Work to complete:
Needed from the data below: all lines that contain the word "Given".

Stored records
--- --- ---
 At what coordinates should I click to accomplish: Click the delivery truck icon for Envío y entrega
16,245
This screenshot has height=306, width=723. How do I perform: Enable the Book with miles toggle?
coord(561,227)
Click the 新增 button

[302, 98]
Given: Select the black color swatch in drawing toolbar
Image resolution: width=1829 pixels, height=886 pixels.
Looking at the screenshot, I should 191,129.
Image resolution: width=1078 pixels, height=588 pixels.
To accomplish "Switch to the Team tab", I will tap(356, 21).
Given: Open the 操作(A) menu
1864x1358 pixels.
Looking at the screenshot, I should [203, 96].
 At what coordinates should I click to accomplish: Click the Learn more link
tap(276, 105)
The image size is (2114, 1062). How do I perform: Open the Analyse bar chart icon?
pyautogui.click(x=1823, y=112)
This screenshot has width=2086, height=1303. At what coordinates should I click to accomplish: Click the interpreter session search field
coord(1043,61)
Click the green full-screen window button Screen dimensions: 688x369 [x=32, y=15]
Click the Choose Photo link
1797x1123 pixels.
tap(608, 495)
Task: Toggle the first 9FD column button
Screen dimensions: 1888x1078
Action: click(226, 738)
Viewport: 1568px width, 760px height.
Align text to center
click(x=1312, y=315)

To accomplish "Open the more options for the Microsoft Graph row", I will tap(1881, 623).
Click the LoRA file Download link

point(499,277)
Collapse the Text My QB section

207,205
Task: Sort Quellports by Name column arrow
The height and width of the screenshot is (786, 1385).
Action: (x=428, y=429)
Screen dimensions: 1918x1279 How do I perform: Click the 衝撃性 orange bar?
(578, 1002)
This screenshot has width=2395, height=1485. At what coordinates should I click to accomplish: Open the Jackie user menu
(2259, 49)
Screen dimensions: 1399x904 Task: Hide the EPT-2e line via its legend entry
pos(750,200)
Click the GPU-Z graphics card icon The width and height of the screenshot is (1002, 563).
--- --- ---
Solution to the problem:
Given: Select the black color swatch in drawing toolbar
Given: Open the 操作(A) menu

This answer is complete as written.